Des demi-aveux sous pression judiciaire
« J’ai cheminé, j’ai réfléchi », a déclaré Nicolas Bay, avant d’ajouter : « Je ne suis pas dans une forme de déni. » Une déclaration qui sonne comme un aveu partiel, mais qui a été rapidement contredit par l’assistant en question. Ce dernier a finalement reconnu avoir travaillé « à 90 % » pour le parti, alors qu’il était payé par le Parlement européen.
« J’ai essayé de m’organiser rapidement, je n’avais qu’une vision lointaine et assez théorique de tout ça. »
— Nicolas Bay, député européen RN
Un système opaque au cœur des accusations
Élu en 2014, Nicolas Bay avait embauché un assistant accrédité à Strasbourg et Bruxelles, ainsi que trois militants locaux. Parmi eux, Timothée Houssin, dont le parcours a été éclaboussé par la publication d’une photo antisémite en 2019. Ce scandale avait conduit au renvoi de l’assistant, mais n’avait pas empêché les soupçons de persister sur l’utilisation frauduleuse des fonds européens.
Le procès en appel révèle une nouvelle fois les dysfonctionnements internes du RN, qui peine à se défaire de son image d’un parti aux pratiques douteuses. Alors que le gouvernement Lecornu II tente de renforcer les contrôles sur les financements politiques, cette affaire rappelle les risques de dérive lorsque les partis d’extrême droite bénéficient de fonds publics.
Un enjeu européen et démocratique
Cette affaire s’inscrit dans un contexte plus large de crise de la démocratie locale et de défiance envers les institutions. Le Parlement européen, souvent critiqué pour son manque de transparence, se retrouve une fois de plus au cœur d’un scandale impliquant un parti français. Une situation qui pourrait alimenter les tensions entre la France et l’Union européenne, alors que le président Emmanuel Macron tente de renforcer les liens avec Bruxelles.
Pour les observateurs, ce procès est symptomatique des difficultés du RN à se réformer en profondeur. Malgré les tentatives de « dédiabolisation », les pratiques du parti restent sous le feu des critiques, notamment de la part des forces de gauche, qui dénoncent une instrumentalisation des institutions européennes à des fins partisanes.

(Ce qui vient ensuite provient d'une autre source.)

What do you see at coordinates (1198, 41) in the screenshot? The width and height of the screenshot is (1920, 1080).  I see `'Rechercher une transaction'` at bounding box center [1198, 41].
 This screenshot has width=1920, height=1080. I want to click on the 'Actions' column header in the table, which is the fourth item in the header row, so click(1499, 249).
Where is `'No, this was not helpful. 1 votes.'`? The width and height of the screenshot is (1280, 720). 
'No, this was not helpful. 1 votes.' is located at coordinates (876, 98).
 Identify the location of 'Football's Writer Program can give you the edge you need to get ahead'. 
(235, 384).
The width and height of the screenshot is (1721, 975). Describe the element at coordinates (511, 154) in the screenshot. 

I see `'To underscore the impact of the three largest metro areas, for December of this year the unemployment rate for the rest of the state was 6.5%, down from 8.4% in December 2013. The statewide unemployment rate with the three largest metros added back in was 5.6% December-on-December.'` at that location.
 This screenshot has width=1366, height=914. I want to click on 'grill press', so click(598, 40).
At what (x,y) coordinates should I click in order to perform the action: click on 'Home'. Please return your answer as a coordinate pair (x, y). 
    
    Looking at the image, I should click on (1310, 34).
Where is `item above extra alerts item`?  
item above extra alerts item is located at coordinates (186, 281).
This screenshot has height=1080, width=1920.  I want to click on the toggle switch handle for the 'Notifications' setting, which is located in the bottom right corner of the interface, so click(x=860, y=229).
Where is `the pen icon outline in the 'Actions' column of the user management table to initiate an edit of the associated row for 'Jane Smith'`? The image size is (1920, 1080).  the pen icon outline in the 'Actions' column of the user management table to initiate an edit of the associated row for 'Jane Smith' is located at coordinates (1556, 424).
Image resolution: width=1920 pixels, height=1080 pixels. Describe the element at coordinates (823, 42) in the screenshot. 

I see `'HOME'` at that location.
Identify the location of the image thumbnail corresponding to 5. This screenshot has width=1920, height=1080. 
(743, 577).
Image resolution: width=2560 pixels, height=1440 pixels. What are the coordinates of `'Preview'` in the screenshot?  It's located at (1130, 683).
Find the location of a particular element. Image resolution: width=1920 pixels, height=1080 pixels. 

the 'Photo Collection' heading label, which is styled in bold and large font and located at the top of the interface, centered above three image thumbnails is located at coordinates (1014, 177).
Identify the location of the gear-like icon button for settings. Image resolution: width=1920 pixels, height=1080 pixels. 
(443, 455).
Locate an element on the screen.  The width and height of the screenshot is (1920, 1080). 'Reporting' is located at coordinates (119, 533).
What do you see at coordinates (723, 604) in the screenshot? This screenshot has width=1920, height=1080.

Un procès qui dépasse le cadre judiciaire
Au-delà des aspects juridiques, ce procès soulève des questions politiques majeures. Comment garantir l’intégrité des financements publics ? Comment lutter contre les dérives des partis politiques ? Autant de défis qui interpellent le gouvernement français, alors que la crise des vocations politiques et la défiance citoyenne ne cessent de croître.
Dans ce contexte, le RN tente de se présenter comme une alternative crédible, mais les révélations du procès en appel risquent de fragiliser sa crédibilité. Une situation qui pourrait profiter à la gauche, en pleine préparation des élections de 2027.